-- What to work on --
1. Answer these questions from the article on bank bad loans:
(a) Which two non-bank finance companies went into liquidation?
(b) What level of NPAs did MUDRA's annual report give for the scheme as of March 31, 2018?
(c) What loan range falls under the Kishore category?
2. Write the next part of the article on bank bad loans, picking up after its final paragraph.

## Start Excerpted text

Bail out to all and sundry – road to disaster

The banks – mostly public sector banks [PSBs] – are relentlessly fighting a battle to deal with unsustainable levels of non-performing assets [NPAs] those were caused by ‘indiscriminate’ lending [with hardly any or no ‘due diligence’ which is a fundamental requirement for funding any project] mostly to corporate sector particularly during a decade under erstwhile UPA – dispensation [2004-2014].

While, NPAs have declined significantly from the peak level reached as on March 31, 2018 [courtesy, a massive dose of recapitalization by the union government of over Rs 300,000 crore during the last 5 years as also rigorous governance norms including putting some of them under prompt corrective action framework], the stress is far from over. This is in view of recent developments [e.g. order of Supreme Court (SC) directing telecom services providers to pay over Rs 130,000 crore as past dues towards license fee and spectrum usage charges (SUC)] which could result in substantial addition to NPAs.

Meanwhile, since last year, the shadow banking sector or non-bank finance companies [NBFC] have gone through unprecedented financial crisis with two big companies viz. Infrastructure Leasing and Financial Services [IL&FS] and Dewan Housing Finance Limited [DHFL] going into liquidation. Even as these two behemoths have outstanding debt of Rs 90,000 crore and Rs 83,000 crore respectively, they owe a significant portion of this to the banks – mostly PSBs. This is adding to latter’s NPAs.

As if this was not enough, another headache is in the making for the banks. This concerns the loans given to micro enterprises and small and medium-sized enterprises. According to data from credit bureau Cibil, the NPAs for micro enterprises and small and medium-sized enterprises [SMEs] as percentage of total loans were at 8.7% and 10.6%, respectively as of June 2019. In particular, the loans given under the Pradhan Mantri Mudra Yojana [MUDRA] – launched in April 2015 – are giving pain.

Under MUDRA, banks provide loans up to Rs 10 lakh to non-corporate, non-farm, small/micro enterprises [SMEs] under three categories depending on size viz. Shishu: loans up to Rs 50,000/- ; Kishore: Rs 50,000-5 lakh and Tarun: Rs 5-10 lakh. According to MUDRA’s annual report, NPAs under the scheme was 5.38% as on 31 March 2018. As per India Ratings, the position is likely to deteriorate further during 2020-21 after the existing forbearance on restructuring of loans to small businesses allowed by Reserve Bank of India [RBI] expires.

## End Excerpted text
## Start Entries

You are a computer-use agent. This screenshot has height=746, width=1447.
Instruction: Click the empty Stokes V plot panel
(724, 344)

## End Entries
## Start Entries

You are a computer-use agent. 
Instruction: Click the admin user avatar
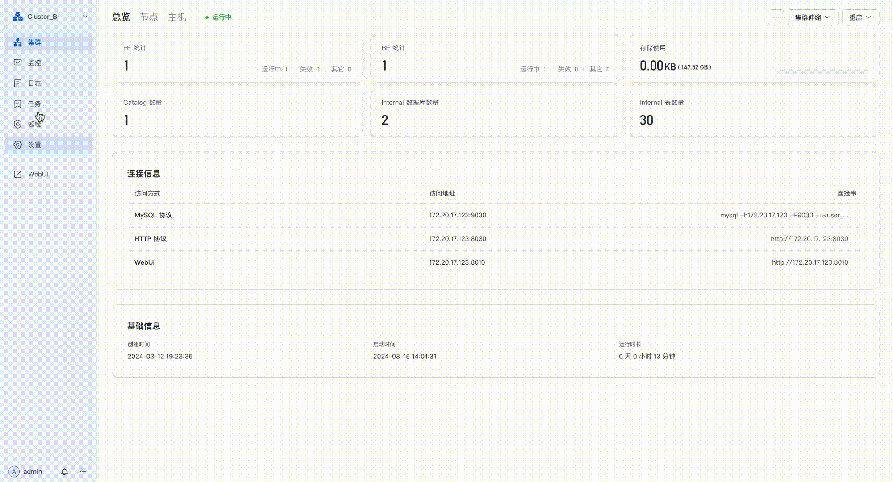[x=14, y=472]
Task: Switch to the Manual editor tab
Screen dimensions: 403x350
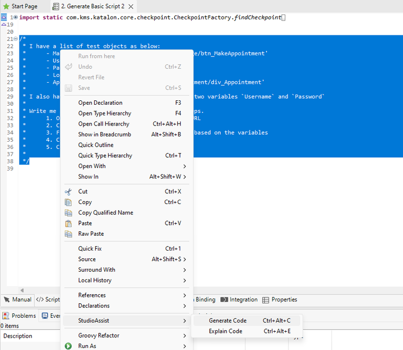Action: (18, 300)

## End Entries

-- Results in order --
1.
(a) Infrastructure Leasing and Financial Services (IL&FS) and Dewan Housing Finance Limited (DHFL)
(b) 5.38%
(c) Rs 50,000 to 5 lakh

2.
Traditionally, small borrowers are prone to least default. This is led primarily by two underlying forces. First, for availing of a loan, a small borrower mortgages his asset [land or house] and an underlying compulsion to protect it prompts him to make timely repayments till such time the loan liability is fully extinguished. Second, an instinct of not being labeled as someone remaining indebted – as a matter of social prestige – drives him to pay off the loan.

Yet, if there are instances of delinquencies in such loans [and on a rising trajectory], this requires careful scrutiny. First, this may have to do with the banks dispensing with the requirement of collateral while giving loans particularly under MUDRA scheme [Modi has bandied this as a main selling plank to buttress his inclusive development agenda]. But, this by itself can’t explain the increase in NPAs; more so because of the inherent trait [second underlying force] as also the fact that nearly 70% of MUDRA loans were given to women who show a greater sense of responsibility in servicing the loan.

One can decipher two trends. First, banks could be overzealous while disbursing loans merely to show that they have achieved the target [loans for total value of Rs 5.57 lakh crore were given under 12.27 crore accounts]. So, it is possible that in several cases, loans were given without conducting due diligence. An observation by deputy governor, RBI, M.K. Jain [at Sidbi National Microfinance Congress 2019] that “banks need to focus on repayment capacity of borrowers at the appraisal stage and monitor the loans through their lifecycle much more closely” goes on to reinforce such a possibility.

Second, this may have lot to do with slow down in the economy. Beginning first quarter of 2018-19, GDP started decelerating which has now plummeted to 5% during the first quarter of current fiscal and 4.5% during the second quarter. While, this primarily reflects declining revenue of medium and large enterprises, small and micro enterprises have suffered collateral damage as the former delay payments to the latter. The reluctance of banks to lend to medium and large corporate for financing their working capital requirements has compounded the woes of SMEs who also face heat due to slackening growth in rural income [courtesy, depressed agriculture].

Whatever may be the underlying reason for the loans given to SMEs becoming NPAs [economic slowdown or otherwise], the fact remains that this is exacerbating the erosion in capital of PSBs already battered by corporate and NBFC loans going in default. Equally worrisome is the inclination of Modi – government to bail the former out in as much the same way as it has done for the latter. Apart from the forbearance on restructuring of loans already allowed by RBI till end of current fiscal, the ruling dispensation is now keen to write-off their loans up to specified limit – may be on lines similar to farm loan waivers which is a new normal for almost all political parties.

These bail-outs may be in the nature of ‘one-time’ relief in the expectation that once helped out of the crisis situation, they will be able to sustain on their own and won’t require any crutches in the future. Besides, they will collectively help in keeping up the momentum of growth. In theory, this looks fine. But, in reality things won’t pan out as intended. This will breed a dangerous cult whereby all types of borrowers – big, small and micro – will look for relief perpetually and do little to stand up on their own.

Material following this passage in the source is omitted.